Search engine optimisation (SEO) is the way of improving visibility by trying to ensure one has as high a web ranking as possible when relevant searches are undertaken. This is visibility in 'unpaid' or 'organic' search results as opposed to those opportunities which companies pay for in order to be found.
As many people's first port of call, when looking for a new product or service, is a search engine, the importance of coming up in the first few entries, on a relevant search, is widely understood.
Many people still think of SEO as separate from any social media activity they undertake. However, this is simply no longer the case. Social media is fast becoming the major way that people are sharing and, therefore, discovering new information online. This means that search engines have long had to take into account social media activity and incorporate it into their search results. This is because, so much web activity is undertaken on social platforms, failure to do this would start to render search results irrelevant.
The trend, however, has been fast tracked by the creation of the Google + platform. Google are now incorporating brand pages from the platform into search results. They are also providing users the option to see relevant search information, gathered from their connections, in the Google + network.
This means that if businesses want to ensure they show up in the searches that people undertake, they have to address their social media activity as part of their SEO strategy, not as a separate entity. In other words, the lines are blurring between what is traditional SEO and what is social media activity. Over time, they are very likely to become almost one and the same thing.
'Social media pptimisation' (SMO) is not a phrase as familiar as that of search engine optimisation. However, it is now becoming increasingly important in the effectiveness of SEO.

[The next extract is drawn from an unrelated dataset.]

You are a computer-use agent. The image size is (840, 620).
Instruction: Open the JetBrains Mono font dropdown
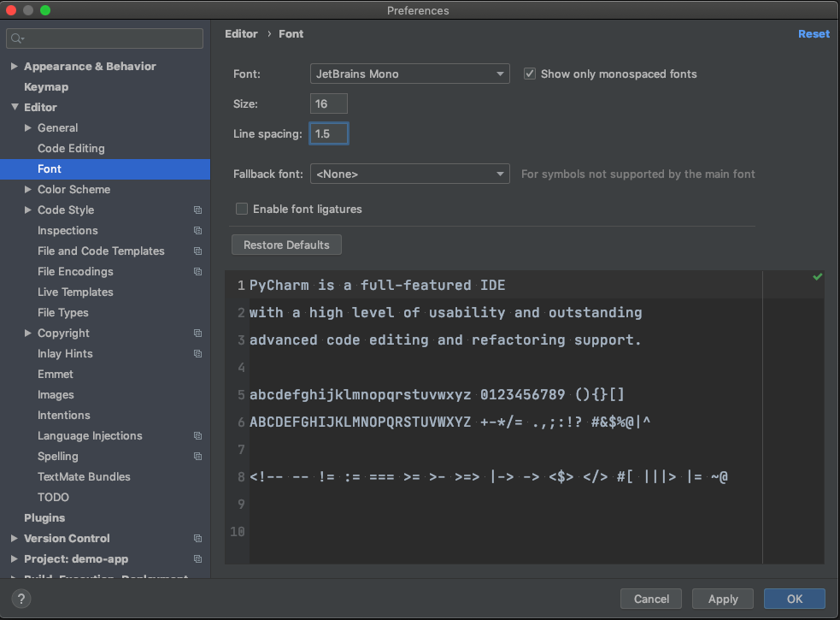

Businesses must increasingly ask themselves what they are trying to convey in a piece of social media activity. By understanding the message they are trying to put across, they will be able to ensure they use the relevant 'keywords' in order that the content is found.
Furthermore, companies must ask where the 'value' in their activity is for a customer. It is only by ensuring that they are adding value, from a customer perspective, that businesses can protect themselves from falling into the trap of simply using social media platforms to 'broadcast' their message. Simply 'broadcasting' is not engaging and is likely to damage a company's reputation over time.
Finally, businesses must ask themselves why and how they would expect someone to share any content they create. Without making it easy for people to share content and without giving them a reason to do this, companies miss out on the biggest opportunity social media provides. That is, not all marketing and communication have to be undertaken by your business. Today, those people engaged with your organisation have the means to market and communicate your business for you. These communications are more likely to be well received because they are not sent by a company but rather by one's friends and colleagues. Moreover, these are people you could probably never hope to reach any other way.
One of the trends for 2012 is the increasing 'socialisation of information'. The web is becoming social. The lines between activity on social platforms and other web activity are becoming blurred. Failure to incorporate social media as part of the overall SEO strategy will render it less likely that your organisation appears in the search results of your potential customers.